Excerpted text:
★ ★ ★
T.S. Buchanan--Research 

Models of Muscle Coordination 
This project explores how the brain controls arm movements. This problem is examined through studies of muscle activation during well-defined tasks coupled with the creation of a computer graphics model of the muscles and bones of the arm. Using multi-axial load cells and electromyographic (EMG) recordings, we have obtained detailed information on how individual muscles are used for specific load conditions. With so many muscles crossing each joint, the nervous system has many possible ways to activate the muscles to produce any given load. In order to understand the solution chosen by the nervous system, we have built detailed computer graphics models of the arm based on anatomical measurements from cadavers. These fully articulating biomechanical models estimate possible muscle contribution to joint torque at any joint angle, taking into account changes in muscle moment arm, fiber length, tendon properties, etc. We plan to use EMGs to control the model, thus allowing the user to control the arm on the screen just by thinking about moving his or her own arm. We call this the virtual arm. By connecting a person directly to the computer, we will have a novel way to test models of prosthetic limbs and strategies for functional electrical stimulation. These models will be used to explore the strategies used by the brain to control arm movements in normal and neurologically impaired subjects.
★ ★ ★
Exercise aim: Continue the research description on models of muscle coordination above, starting after its final sentence.
★ ★ ★
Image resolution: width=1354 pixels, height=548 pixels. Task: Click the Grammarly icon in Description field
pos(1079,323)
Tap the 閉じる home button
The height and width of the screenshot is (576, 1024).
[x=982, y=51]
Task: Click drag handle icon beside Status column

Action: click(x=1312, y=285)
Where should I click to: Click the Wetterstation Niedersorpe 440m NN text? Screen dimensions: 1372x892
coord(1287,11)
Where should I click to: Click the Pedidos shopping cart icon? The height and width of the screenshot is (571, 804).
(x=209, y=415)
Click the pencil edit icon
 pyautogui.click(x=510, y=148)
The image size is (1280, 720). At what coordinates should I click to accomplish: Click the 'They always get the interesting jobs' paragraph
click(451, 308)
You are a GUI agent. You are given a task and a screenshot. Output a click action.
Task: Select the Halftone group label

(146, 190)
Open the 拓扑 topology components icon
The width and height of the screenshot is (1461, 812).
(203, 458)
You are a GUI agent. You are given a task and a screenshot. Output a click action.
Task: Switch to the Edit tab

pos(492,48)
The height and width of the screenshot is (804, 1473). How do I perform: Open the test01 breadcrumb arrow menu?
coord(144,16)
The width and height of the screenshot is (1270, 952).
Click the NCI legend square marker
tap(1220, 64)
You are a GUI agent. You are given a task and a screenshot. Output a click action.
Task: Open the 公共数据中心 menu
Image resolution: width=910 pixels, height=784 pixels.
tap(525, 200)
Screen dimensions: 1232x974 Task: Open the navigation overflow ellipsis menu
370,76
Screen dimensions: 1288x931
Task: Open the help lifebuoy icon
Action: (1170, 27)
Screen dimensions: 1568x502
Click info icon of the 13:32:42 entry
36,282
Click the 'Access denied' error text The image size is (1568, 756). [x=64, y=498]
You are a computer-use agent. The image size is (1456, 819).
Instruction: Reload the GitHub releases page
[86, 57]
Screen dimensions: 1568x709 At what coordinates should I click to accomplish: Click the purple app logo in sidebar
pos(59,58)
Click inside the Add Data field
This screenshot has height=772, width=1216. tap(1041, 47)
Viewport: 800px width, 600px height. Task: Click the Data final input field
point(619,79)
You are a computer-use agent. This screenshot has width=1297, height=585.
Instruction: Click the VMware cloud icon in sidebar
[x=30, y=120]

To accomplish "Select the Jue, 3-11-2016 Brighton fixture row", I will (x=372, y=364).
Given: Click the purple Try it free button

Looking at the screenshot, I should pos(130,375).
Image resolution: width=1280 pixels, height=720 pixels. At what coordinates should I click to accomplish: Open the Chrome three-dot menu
★ ★ ★
Task answer:
Medical Imaging 
A new approach to in vivo analysis of musculoskeletal dynamics uses cine-phase contrast (cine-PC) magnetic resonance imaging (MRI) to image and track the moving knee. Cine-PC MRI, a non-invasive technique, is capable of measuring 3D muscle fiber and skeletal velocity, in vivo, during dynamic tasks. Through integration, 3D musculoskeletal movement can be tracked. A combination of the use of this new technology and conventional MRI, electromyography, and musculoskeletal modeling provide a unique opportunity to elucidate the compensation strategies employed by patients with anterior cruciate ligament (ACL) injuries.

In addition, I have been collaborating on a project to analyze pathological tissues in the wrist using magnetic resonance imaging data. In diseased tissue, the MR signal is often altered. By using computer graphics imaging processing techniques we can quantify and stage musculoskeletal disorders. Our current applications include osteoarthritis and carpal tunnel syndrome.
Knee Stability and Osteoarthritis 
In another project, I have been studying mechanisms for maintaining joint stability at the knee. Using EMG studies and biomechanical models, we have examined which load types require ligaments to be loaded (i.e., those for which muscles are insufficient to counter external loads). These models allow us to estimate forces in muscles and ligaments in vivo. To date, we have examined unimparied subjects as well as those with anterior cruciate ligament injuries. We are planning to study patients with osteoarthritis. Additionally, we have examined reflexes following mechanical and electrical stimulation of the collateral ligaments and have evidence which indicates that mechanoreceptors within the ligaments are used in a control loop to stabilize the human knee joint. All of these studies are aimed at understanding neuromechanical causes underlying the acceleration of osteoarthritis.
Kinetic and EMG patterns after ACL injury 
Finally, I am collaborating with Prof. Synder-Mackler (in Physical Therapy) on a project which looks at ACL deficient subjects. Through her NIH grant, we are examining what makes "copers" and "non-copers"--those who do well with ACL deficiencies and those who don't and will require treatment. This is being done by studying the subjects' kinematics (i.e., gait analysis) and muscle activation patterns (EMGs) during a variety of tasks.